Marzuki, Kepala Bidang Rehabilitasi Sosial Dinas Sosial Kota Banda Aceh mengatakan “Saat ini ada beberapa pasien dan OYPMK yang tersebar, tidak semua di Kecamatan Kota Banda Aceh tapi beberapa saja, ada sekitar 13 orang yang terdata dan mendapatkan perhatian kita.”

Penanganan kesejahteraan sosial yang diberikan kepada keluarga pasien kusta dan OYPMK seperti pemenuhan sandang dan pangan mereka yang disalurkan per tiga bulan.

“Salah satu program yang menyasar mereka adalah pemberian sembako dari Kementrian yang telah berjalan selama dua tahun ini. Kita tidak memberikan uang cash tapi dalam bentuk sembako yang diantar langsung ke tempat-tempat (rumah) mereka dan pendamping langsung dilakukan oleh TKSK seperti pemenuhan kebutuhan mereka atau informasi tentang mereka” jelas Marzuki.

Untuk membantu meningkatkan kualitas hidup pasien kusta dan OYPMK meraih kembali martabat dan hak-hak mereka sebagai anggota masyarakat perlu dilakukan pendekatan yang menyeluruh semua lapisan masyarakat dengan pencegahan stigma, dan program khusus. Komitmen dan dukungan terhadap mereka dengan kerjasama yang berkelanjutan.

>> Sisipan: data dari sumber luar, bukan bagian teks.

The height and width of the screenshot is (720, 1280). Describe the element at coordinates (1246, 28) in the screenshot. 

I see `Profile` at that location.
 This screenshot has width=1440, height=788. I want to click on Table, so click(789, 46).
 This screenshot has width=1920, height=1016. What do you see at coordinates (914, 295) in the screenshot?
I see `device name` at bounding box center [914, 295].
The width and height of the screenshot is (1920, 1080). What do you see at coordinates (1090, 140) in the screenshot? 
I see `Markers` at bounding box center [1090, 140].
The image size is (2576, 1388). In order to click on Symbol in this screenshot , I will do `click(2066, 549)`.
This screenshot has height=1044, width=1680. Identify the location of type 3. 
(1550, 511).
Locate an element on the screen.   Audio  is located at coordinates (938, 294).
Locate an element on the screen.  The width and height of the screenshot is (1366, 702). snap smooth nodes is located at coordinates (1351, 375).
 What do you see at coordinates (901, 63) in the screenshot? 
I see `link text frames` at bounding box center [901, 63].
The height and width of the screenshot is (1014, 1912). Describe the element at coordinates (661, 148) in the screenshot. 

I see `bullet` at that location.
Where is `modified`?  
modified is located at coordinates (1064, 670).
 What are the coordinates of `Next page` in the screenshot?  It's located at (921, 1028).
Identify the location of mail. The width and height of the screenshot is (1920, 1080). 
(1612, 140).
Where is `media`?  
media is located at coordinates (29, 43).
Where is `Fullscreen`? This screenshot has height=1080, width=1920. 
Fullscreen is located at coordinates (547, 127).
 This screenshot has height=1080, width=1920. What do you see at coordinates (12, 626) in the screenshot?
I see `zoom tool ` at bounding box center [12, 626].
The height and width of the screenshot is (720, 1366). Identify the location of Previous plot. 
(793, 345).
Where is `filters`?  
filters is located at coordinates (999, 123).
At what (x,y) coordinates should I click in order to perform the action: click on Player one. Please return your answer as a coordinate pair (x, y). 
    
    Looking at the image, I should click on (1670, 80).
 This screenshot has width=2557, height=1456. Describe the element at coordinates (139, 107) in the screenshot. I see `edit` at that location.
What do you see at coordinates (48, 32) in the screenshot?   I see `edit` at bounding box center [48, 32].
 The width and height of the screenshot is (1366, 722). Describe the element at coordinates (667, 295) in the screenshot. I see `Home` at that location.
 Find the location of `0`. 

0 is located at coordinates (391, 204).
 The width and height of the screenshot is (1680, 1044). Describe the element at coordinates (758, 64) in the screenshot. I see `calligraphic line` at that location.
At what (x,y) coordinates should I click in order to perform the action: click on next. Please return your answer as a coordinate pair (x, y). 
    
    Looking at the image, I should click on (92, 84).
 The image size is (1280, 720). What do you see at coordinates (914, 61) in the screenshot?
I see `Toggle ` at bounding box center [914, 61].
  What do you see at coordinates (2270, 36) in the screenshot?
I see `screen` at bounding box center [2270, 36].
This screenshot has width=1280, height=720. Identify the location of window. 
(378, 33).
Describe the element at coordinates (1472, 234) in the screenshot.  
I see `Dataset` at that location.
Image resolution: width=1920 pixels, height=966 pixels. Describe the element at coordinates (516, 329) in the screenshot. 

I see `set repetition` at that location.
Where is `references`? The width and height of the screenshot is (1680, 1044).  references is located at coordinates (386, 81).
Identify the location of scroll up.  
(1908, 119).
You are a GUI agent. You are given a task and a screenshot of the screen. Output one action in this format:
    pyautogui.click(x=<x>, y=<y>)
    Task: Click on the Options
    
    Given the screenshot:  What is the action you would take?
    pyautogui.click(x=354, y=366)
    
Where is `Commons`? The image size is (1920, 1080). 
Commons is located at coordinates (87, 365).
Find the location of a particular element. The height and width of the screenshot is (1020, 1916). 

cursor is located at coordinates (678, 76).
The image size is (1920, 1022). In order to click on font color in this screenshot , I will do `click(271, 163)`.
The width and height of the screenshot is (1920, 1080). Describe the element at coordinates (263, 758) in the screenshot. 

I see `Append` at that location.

Cerita Zakaria hanya satu dari sekian banyak cerita yang tidak ter narasikan tentang pasien kusta dan OYPMK yang memiliki semangat juang untuk sembuh dan kembali ke tengah masyarakat serta mendapatkan kesempatan, hak yang sama seperti orang normal lainnya.

Penting memahami dan menyadari jika kusta bukanlah penyakit yang mudah menular dan disembuhkan. Kusta bukanlah penyakit kutukan.

Artikel ini adalah bagian dari program Fellowship “Suara Untuk Indonesia Bebas Kusta (SUKA)” dari NLR Indonesia bersama Anterokini.